REPOLISH, r[=e]-pol'ish, _v.t._ to polish again.

REPONE, r[=e]-p[=o]n', _v.t._ to replace: to reply. [O. Fr.,--L.

_repon[)e]re_, _re-_, back, _pon[)e]re_, to put.]

REPOPULATE, r[=e]-pop'[=u]-l[=a]t, _v.t._ to repeople.--_n._ REPOPUL[=A]'TION.

REPORT, r[=e]-p[=o]rt', _v.t._ to bring back, as an answer or account of anything: to give an account of: to relate: to circulate publicly: to write down or take notes of, esp. for a newspaper: to lay a charge against: to echo back.--_v.i._ to make a statement: to write an account of occurrences.--_n._ a statement of facts: description: a formal or official statement, esp. of a judicial opinion or decision: rumour: sound: noise: (_B._) repute: hearsay: reputation.--_adj._ REPORT'ABLE, fit to be reported on.--_ns._ REPORT'AGE, report; REPORT'ER, one who reports, esp. for a newspaper; REPORT'ERISM, the business of reporting; REPORT'ING, the act of drawing up reports--newspaper reporting.--_adv._ REPORT'INGLY (_Shak._), by common report.--_adj._ REPORT[=O]'RIAL.--REPORT ONE'S SELF, to give information about one's self, one's whereabouts, &c.--BE REPORTED OF, to be spoken well or ill of. [O. Fr.,--L. _report[=a]re_--_re-_, back, _port[=a]re_, to carry.]

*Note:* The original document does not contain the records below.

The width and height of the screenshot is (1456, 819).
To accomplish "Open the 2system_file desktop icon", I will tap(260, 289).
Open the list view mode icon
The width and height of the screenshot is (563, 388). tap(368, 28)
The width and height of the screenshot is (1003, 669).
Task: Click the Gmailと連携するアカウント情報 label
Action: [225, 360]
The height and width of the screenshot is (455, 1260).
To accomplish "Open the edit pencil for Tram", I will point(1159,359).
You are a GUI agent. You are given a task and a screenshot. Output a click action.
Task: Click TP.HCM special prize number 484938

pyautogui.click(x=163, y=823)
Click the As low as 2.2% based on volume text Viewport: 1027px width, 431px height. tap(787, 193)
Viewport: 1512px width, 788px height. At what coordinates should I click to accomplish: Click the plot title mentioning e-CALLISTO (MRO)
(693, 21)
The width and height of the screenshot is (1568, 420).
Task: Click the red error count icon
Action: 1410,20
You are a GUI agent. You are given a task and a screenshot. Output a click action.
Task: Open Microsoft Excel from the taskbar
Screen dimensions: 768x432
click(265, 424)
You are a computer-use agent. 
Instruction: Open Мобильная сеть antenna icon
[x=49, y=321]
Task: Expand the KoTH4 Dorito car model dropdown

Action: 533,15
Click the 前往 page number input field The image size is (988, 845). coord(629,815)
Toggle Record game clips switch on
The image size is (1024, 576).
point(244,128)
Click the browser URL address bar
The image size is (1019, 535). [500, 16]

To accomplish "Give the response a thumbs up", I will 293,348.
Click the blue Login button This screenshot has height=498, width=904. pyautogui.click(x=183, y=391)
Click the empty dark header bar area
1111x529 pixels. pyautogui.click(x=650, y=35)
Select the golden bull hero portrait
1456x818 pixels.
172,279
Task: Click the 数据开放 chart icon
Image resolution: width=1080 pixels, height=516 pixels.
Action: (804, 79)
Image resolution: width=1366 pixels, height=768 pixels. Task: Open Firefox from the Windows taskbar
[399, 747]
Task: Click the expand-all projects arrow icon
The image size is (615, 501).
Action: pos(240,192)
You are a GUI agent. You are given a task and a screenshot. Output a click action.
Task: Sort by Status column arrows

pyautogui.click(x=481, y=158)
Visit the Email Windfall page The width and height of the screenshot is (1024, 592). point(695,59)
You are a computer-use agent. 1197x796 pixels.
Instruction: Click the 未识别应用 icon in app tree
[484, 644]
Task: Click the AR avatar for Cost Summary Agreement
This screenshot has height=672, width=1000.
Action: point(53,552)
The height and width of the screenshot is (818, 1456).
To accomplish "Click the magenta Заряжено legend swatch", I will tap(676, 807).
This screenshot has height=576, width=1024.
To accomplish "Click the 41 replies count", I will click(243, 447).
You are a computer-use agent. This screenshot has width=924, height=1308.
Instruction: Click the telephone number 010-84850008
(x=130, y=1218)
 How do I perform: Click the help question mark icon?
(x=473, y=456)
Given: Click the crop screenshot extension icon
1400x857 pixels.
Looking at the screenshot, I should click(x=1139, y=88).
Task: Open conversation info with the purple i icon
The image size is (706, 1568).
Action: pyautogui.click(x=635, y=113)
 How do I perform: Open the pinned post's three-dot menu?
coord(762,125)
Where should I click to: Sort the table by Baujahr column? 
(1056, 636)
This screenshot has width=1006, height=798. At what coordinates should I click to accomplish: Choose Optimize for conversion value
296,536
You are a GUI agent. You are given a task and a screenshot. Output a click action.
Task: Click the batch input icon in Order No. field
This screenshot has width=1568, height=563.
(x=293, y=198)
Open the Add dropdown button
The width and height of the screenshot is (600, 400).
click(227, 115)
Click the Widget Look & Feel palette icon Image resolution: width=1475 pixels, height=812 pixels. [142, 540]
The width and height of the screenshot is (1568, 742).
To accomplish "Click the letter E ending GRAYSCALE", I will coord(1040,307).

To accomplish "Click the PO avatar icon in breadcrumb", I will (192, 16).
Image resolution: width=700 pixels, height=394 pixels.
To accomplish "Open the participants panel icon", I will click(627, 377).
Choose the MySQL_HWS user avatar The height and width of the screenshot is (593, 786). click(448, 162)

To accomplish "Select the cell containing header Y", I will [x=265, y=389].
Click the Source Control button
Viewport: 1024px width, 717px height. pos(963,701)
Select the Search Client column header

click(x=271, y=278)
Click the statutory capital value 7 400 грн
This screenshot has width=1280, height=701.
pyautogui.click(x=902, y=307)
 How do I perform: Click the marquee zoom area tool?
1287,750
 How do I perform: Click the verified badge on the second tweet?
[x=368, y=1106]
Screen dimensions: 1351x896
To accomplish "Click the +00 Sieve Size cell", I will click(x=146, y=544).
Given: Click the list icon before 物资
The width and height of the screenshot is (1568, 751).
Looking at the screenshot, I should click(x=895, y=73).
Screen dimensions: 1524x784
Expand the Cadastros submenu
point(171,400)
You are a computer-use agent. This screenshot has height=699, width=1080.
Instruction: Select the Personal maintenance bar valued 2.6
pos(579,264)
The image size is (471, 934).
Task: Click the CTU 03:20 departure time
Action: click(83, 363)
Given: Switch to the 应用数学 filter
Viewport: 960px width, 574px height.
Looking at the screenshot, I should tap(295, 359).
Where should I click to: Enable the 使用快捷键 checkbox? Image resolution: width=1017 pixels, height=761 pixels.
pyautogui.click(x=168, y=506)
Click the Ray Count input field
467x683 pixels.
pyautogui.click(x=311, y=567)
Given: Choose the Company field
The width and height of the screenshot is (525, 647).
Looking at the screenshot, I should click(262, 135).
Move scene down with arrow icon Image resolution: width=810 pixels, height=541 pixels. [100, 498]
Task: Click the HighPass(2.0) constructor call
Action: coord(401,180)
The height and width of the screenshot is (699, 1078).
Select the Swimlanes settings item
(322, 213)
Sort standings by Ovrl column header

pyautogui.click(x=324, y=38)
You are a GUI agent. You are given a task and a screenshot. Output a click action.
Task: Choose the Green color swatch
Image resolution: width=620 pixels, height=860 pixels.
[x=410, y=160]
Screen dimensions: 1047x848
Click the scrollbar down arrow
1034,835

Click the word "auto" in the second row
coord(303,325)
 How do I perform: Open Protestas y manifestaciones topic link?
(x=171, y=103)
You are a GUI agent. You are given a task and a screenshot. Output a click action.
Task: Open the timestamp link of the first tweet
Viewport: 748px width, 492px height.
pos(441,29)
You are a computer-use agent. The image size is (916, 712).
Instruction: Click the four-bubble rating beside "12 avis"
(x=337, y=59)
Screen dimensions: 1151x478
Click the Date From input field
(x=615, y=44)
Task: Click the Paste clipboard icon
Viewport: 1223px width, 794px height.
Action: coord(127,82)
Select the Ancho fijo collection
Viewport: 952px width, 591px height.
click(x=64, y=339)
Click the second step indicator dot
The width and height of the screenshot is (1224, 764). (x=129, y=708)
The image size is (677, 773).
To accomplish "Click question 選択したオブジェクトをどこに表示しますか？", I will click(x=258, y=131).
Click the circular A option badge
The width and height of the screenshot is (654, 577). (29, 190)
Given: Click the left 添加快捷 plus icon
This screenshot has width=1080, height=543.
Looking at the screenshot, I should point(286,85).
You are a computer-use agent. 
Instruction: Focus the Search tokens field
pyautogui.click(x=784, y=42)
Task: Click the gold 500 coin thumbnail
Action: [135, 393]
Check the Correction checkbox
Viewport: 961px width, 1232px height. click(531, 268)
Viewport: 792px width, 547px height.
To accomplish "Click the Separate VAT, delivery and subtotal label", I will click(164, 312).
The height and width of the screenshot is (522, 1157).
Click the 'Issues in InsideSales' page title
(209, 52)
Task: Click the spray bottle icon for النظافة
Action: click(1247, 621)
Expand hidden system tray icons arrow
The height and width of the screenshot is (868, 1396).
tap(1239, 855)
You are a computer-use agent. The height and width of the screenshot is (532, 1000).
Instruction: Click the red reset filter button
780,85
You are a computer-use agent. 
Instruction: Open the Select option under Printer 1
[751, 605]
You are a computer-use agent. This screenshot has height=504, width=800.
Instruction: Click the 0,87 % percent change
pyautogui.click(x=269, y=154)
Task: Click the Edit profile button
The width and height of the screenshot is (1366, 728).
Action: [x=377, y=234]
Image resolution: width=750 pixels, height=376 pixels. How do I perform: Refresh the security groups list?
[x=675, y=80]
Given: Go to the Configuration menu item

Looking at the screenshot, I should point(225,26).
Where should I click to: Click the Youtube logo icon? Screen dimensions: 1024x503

REPOSE, r[=e]-p[=o]z', _v.t._ to lay at rest: to compose: to place in trust (with _on_ or _in_): to deposit: to tranquillise.--_v.i._ to rest: to sleep: to rest in confidence (with _on_ or _upon_): to lie.--_n._ a lying at rest: sleep: quiet: rest of mind: (_fine art_) that harmony which gives rest to the eye.--_n._ REP[=O]'SAL (_Shak._), the act of reposing: that on which one reposes.--_adj._ REP[=O]SED', calm: settled.--_adv._ REP[=O]'SEDLY.--_n._ REP[=O]'SEDNESS.--_adj._ REP[=O]SE'FUL.--_n._ REP[=O]'SER.--_v.t._ REPOS'IT, to lodge, as for safety--also _n._--_ns._ REP[=O]SI'TION, reduction; REPOS'ITOR, an instrument for restoring a displaced organ; REPOS'ITORY, a place where anything is laid up for safe keeping: a place where things are kept for sale: a shop. [Fr.